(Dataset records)
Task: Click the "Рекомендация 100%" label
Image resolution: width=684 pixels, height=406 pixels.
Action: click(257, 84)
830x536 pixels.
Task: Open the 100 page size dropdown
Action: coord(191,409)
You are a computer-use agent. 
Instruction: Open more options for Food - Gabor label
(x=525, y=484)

...

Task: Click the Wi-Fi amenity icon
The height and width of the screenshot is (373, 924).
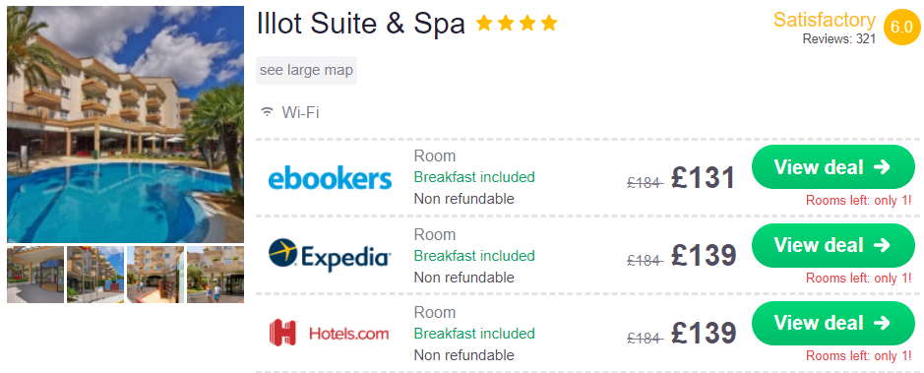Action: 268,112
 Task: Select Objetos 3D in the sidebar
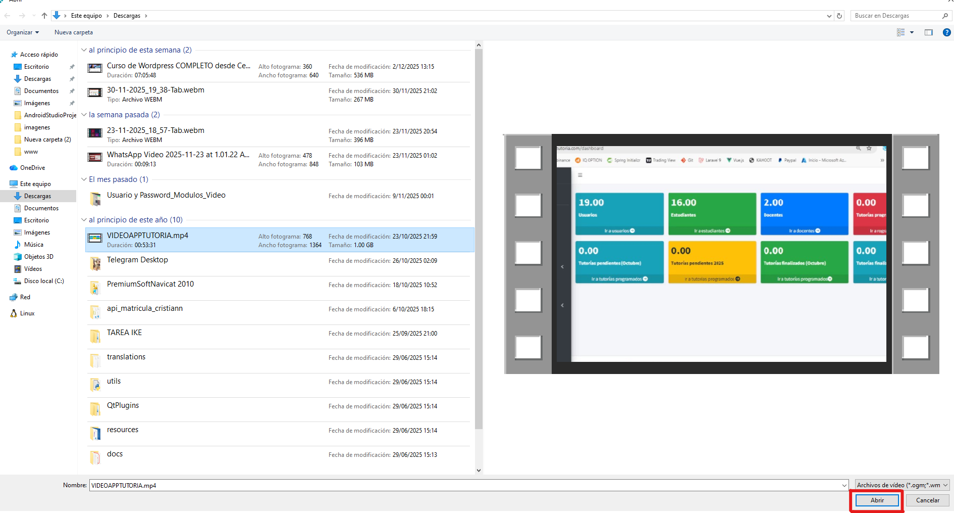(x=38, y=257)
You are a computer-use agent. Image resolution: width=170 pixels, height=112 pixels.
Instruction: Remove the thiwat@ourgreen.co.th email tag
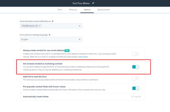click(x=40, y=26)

* * *

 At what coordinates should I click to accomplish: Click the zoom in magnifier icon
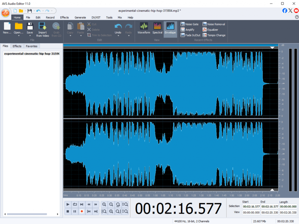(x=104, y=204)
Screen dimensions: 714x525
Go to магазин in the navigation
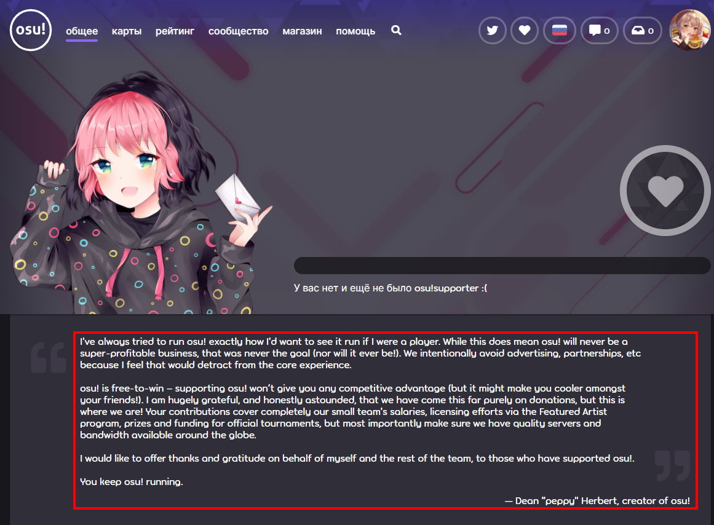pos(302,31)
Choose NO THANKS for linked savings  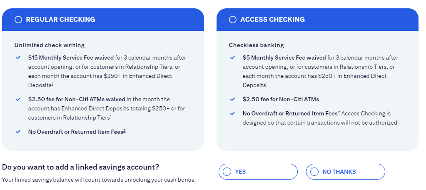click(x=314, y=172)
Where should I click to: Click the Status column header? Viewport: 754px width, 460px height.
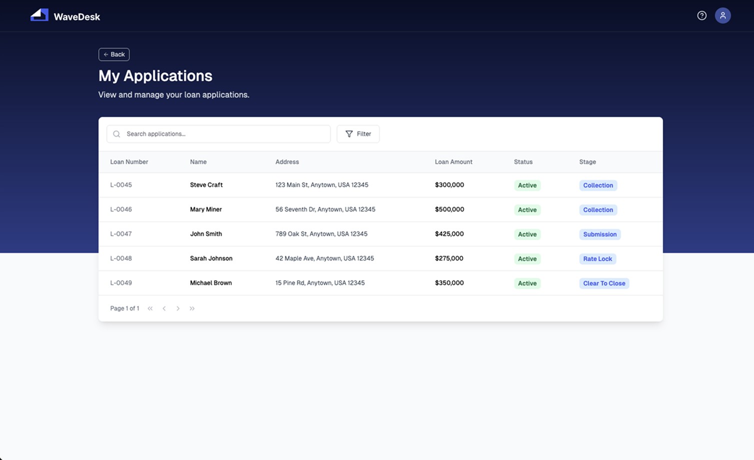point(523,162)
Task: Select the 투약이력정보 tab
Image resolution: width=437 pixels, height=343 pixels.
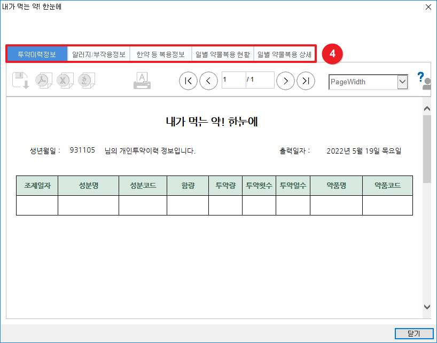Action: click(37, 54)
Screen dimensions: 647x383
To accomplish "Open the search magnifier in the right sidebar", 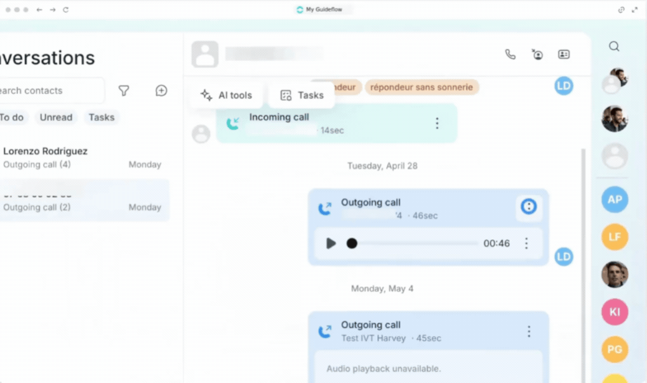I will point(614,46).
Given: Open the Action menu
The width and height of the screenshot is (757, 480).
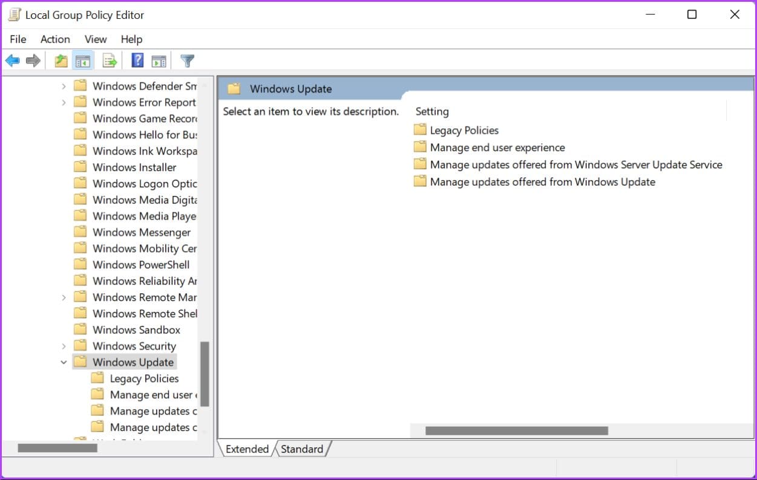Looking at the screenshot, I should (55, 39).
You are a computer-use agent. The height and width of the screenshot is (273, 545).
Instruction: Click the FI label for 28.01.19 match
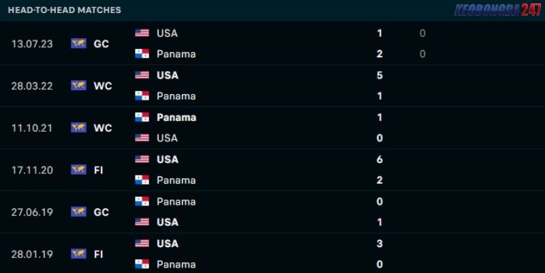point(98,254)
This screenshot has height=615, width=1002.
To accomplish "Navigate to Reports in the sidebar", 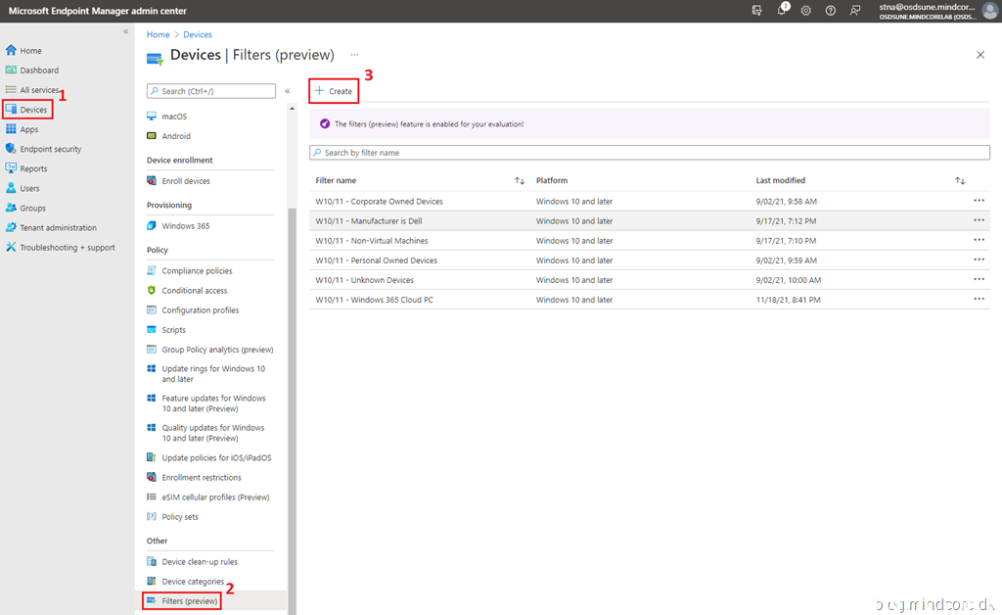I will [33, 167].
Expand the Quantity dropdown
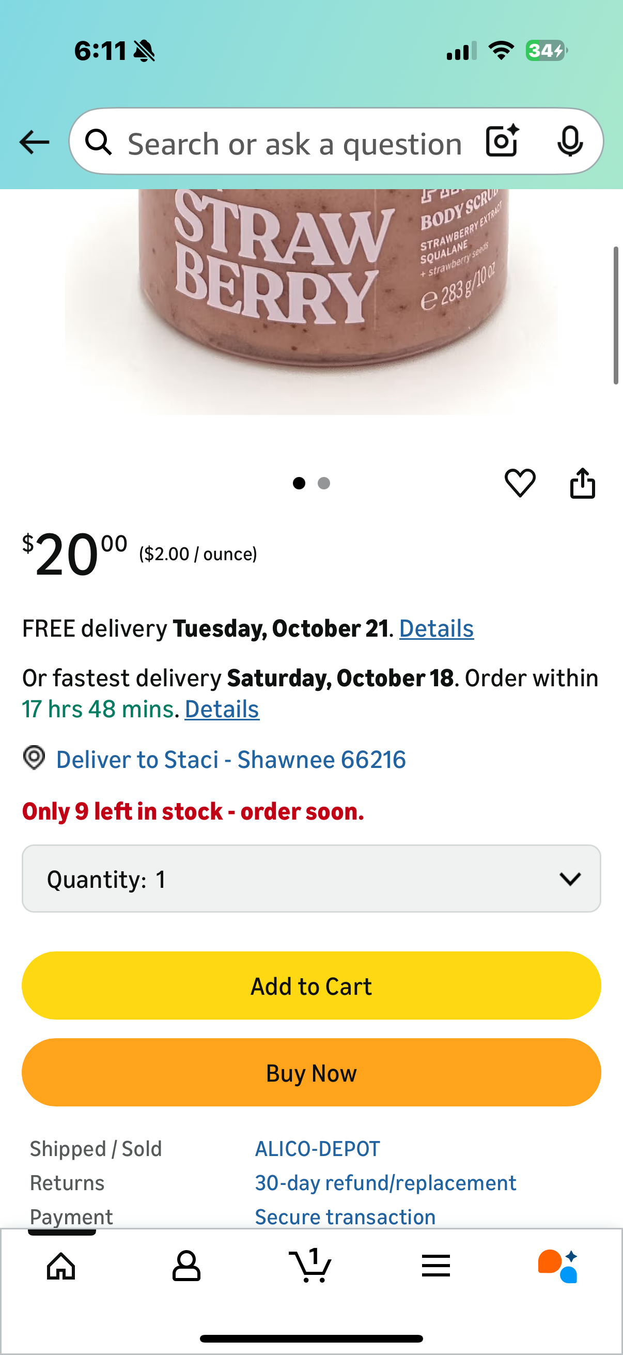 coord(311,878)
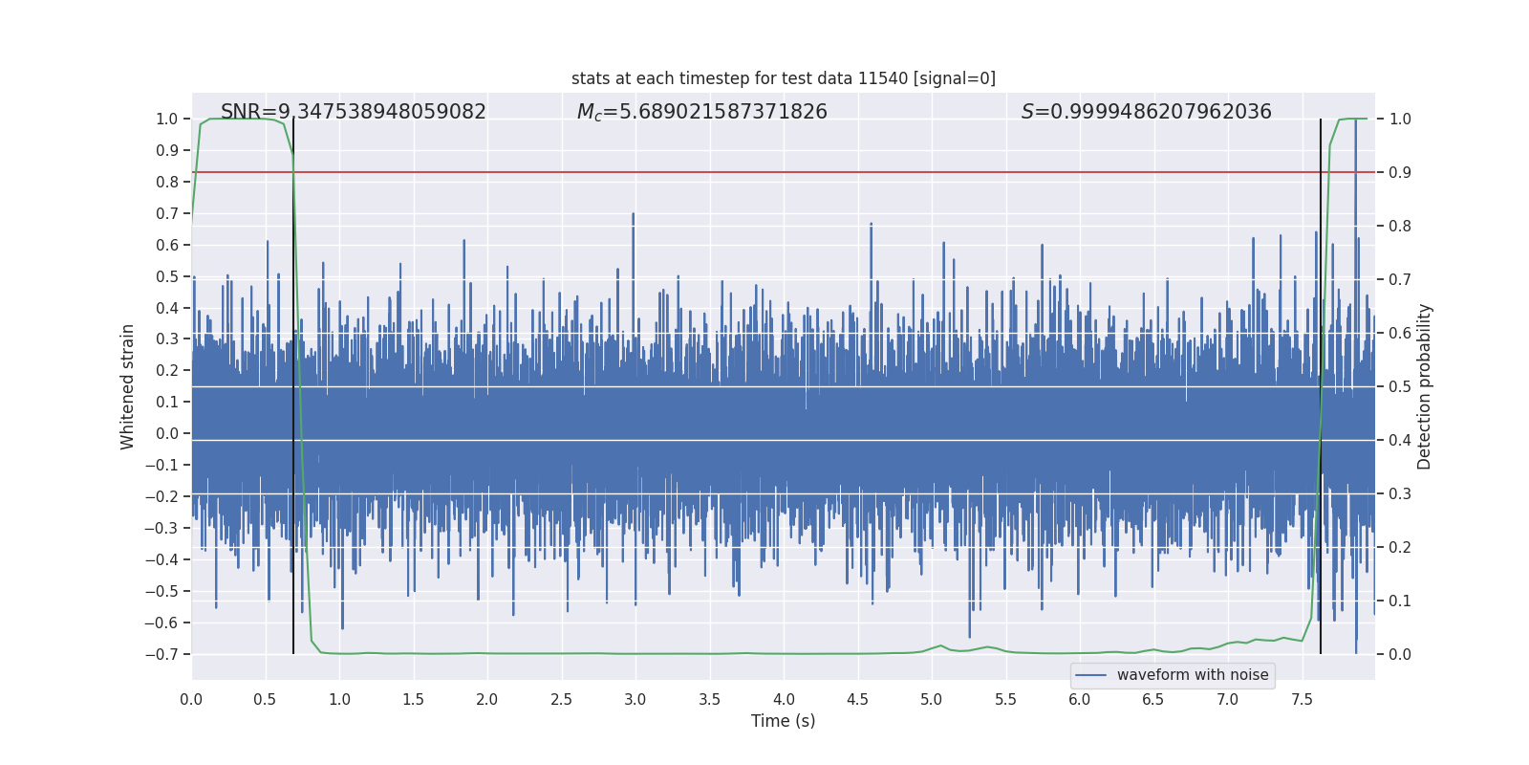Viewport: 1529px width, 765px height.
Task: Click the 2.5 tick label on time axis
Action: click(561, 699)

> _Work instructions_
Using the records given above, list every line that includes the word "dimensions".

> _Solution to the problem_
Screen dimensions: 714x525
Screen dimensions: 647x383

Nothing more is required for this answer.